Read, 44, has pleaded not guilty to second-degree murder, manslaughter while driving under the influence, and leaving the scene of a crime, and faces a life sentence if convicted. Prosecutors say she drunkenly hit and killed O’Keefe, leaving him to die in a snowbank, before returning to the scene six hours later with two other women.

Her defense team and supporters insist the trial is the latest example of a “tall blue wall” built to protect the cops truly responsible for O’Keefe’s death.

“Pick your patsy and pin it on the girl,” defense lawyer Alan Jackson said on Tuesday about the investigators’ mindset, insisting that prosecutors have committed a “character assassination” of his client.

In his closing argument, Jackson argued Read was being “framed” for O’Keefe’s death and is the victim of an elaborate police cover-up.

He insisted to jurors that the prosecution’s case “spreads into a conspiracy” and that O’Keefe was actually fatally beaten, attacked by a dog, and left on a fellow cop’s front lawn long after Read had dropped him off and left. The decision to pin the blame on Read, he argued, was because she was a “convenient outsider” from the tight-night law enforcement bubble that once included her boyfriend.

“You’re the only thing standing between Karen Read and the tyranny of injustice,” he added. “Your job is to make sure you don’t ever ever look the other away.”

O’Keefe was ultimately pronounced dead at a local hospital, and an autopsy concluded he died from head trauma and hypothermia.

“She seemed to be the one that was the most personally affected by it.
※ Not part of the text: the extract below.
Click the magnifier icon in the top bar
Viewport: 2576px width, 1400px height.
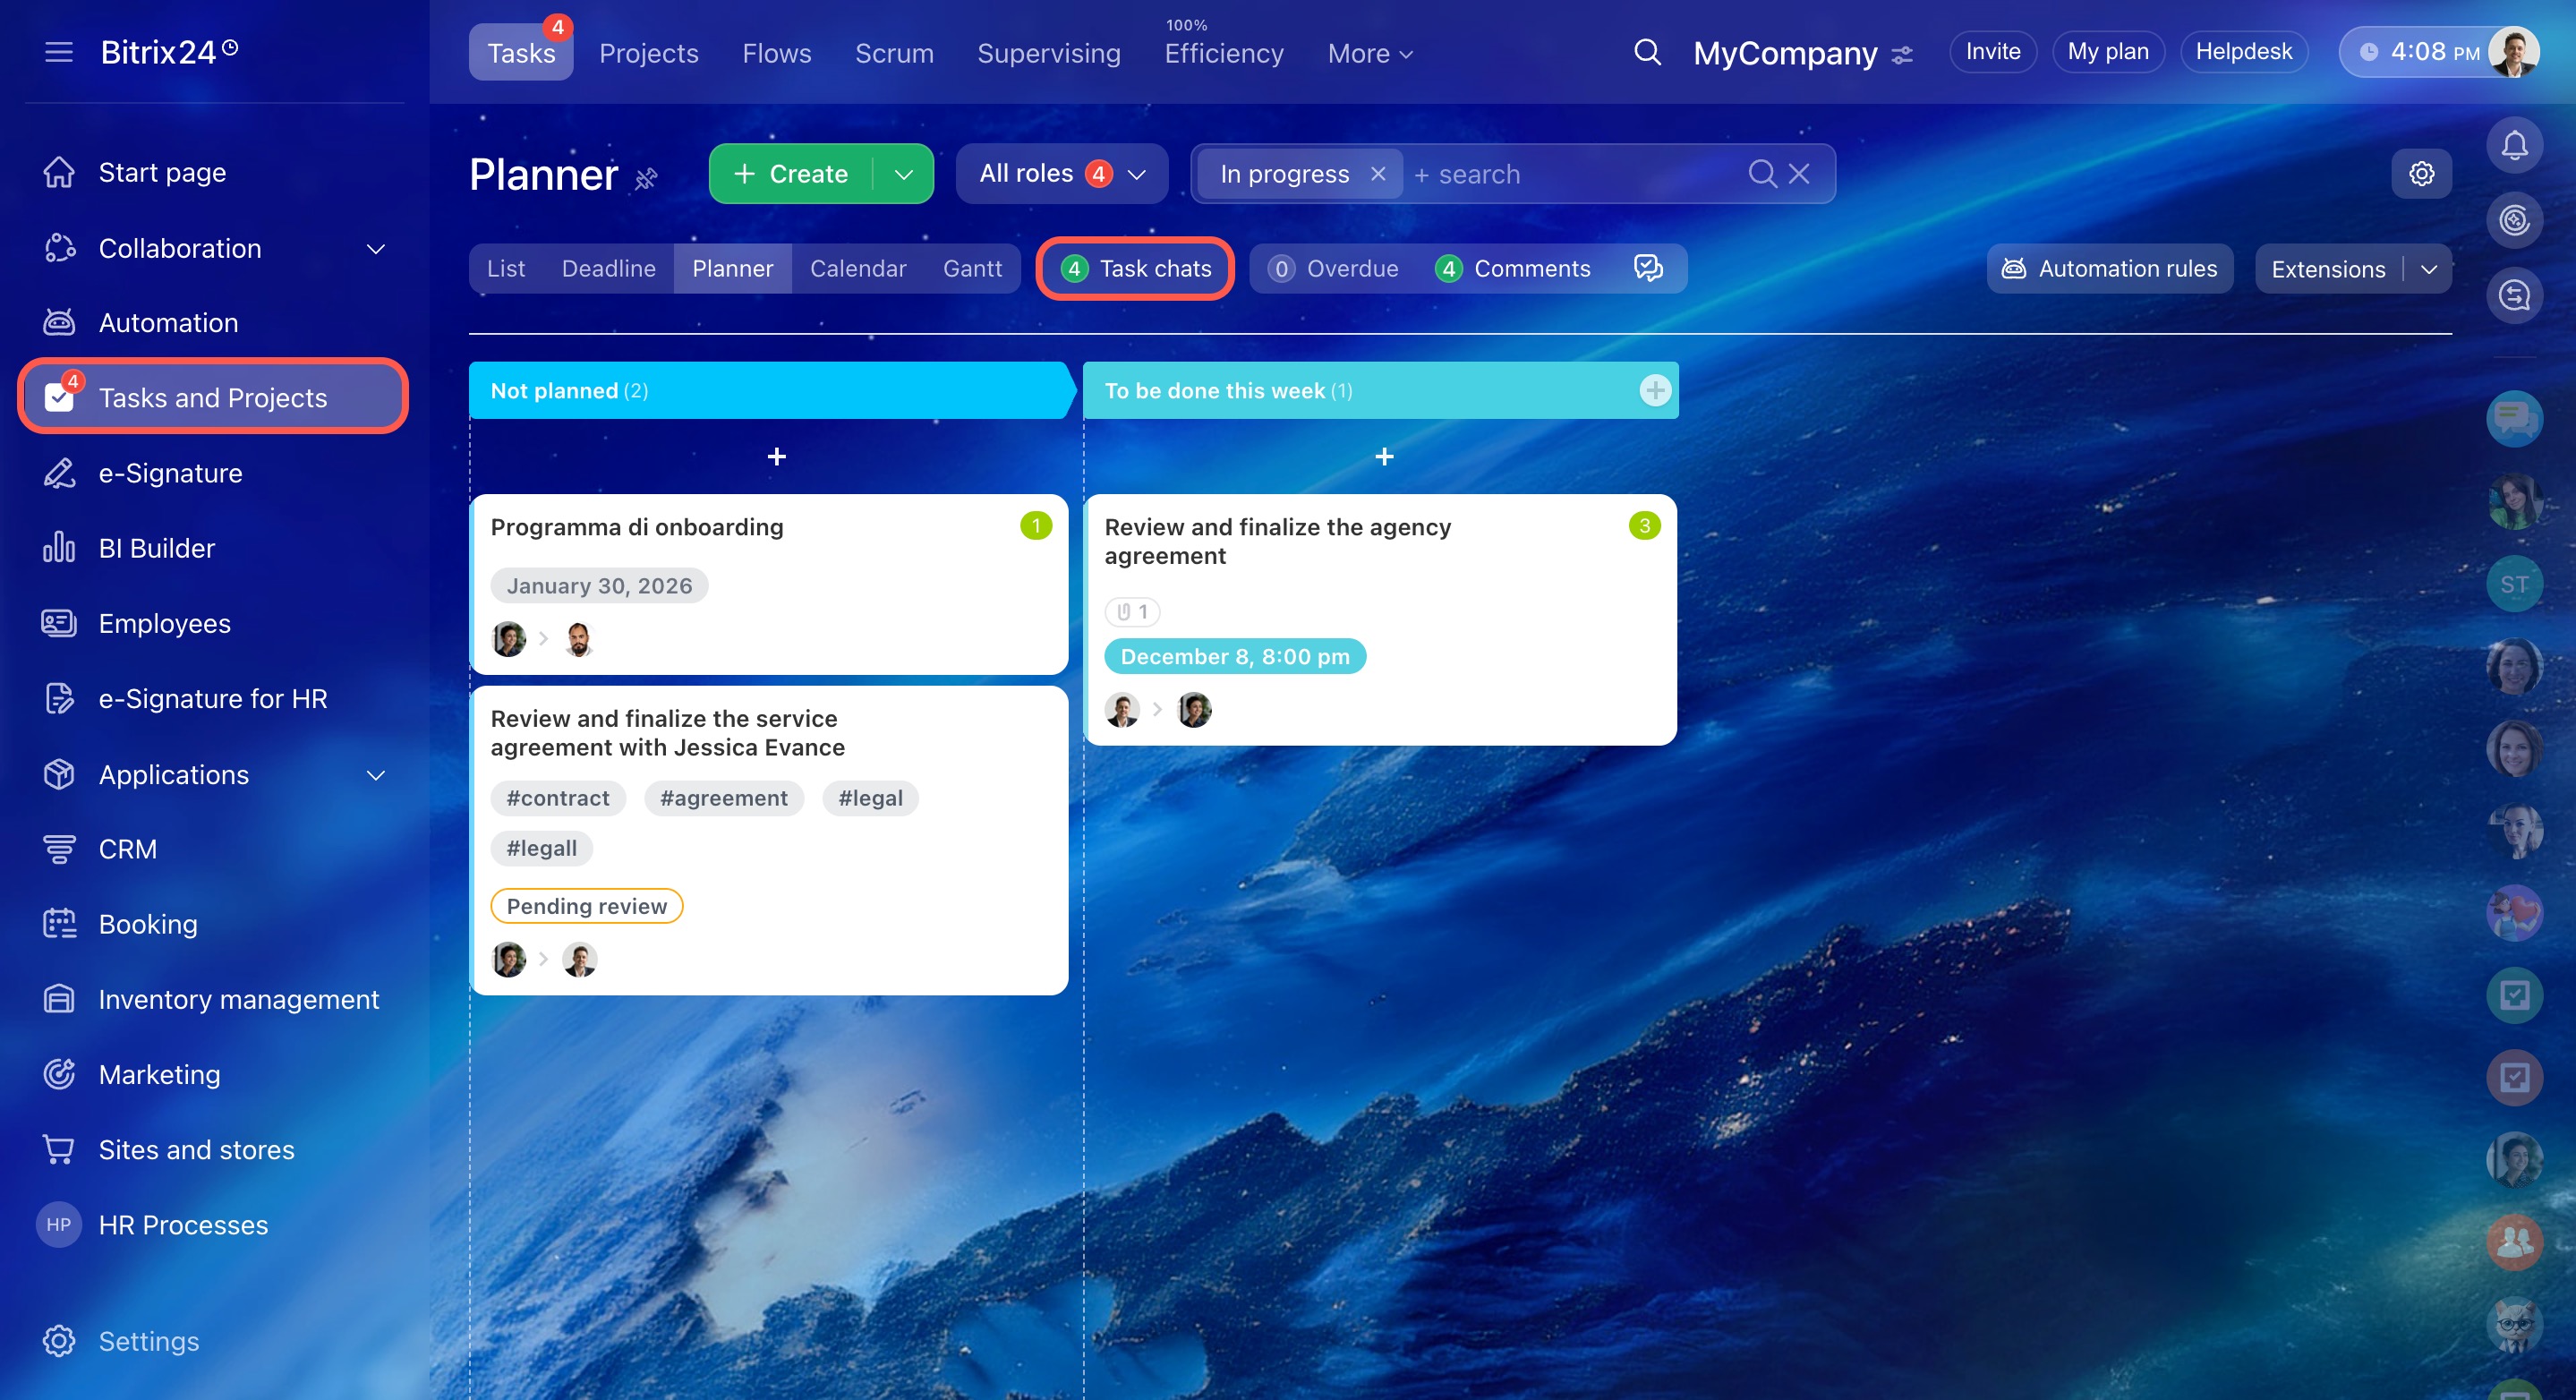click(x=1647, y=52)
She was the most distressed on the scene,” Canton Firefighter Anthony Flematti testified about Read’s reaction.

Dr. Frank Sheridan, a retired forensic pathologist and former San Bernardino County chief medical examiner, testified that O’Keefe suffered from bruising that suggests more trauma than just being hit by a car—and that he also had scratch marks on his arm. Other defense witnesses said that damage to Read's car, including a broken taillight, was also not consistent with O’Keefe’s injuries.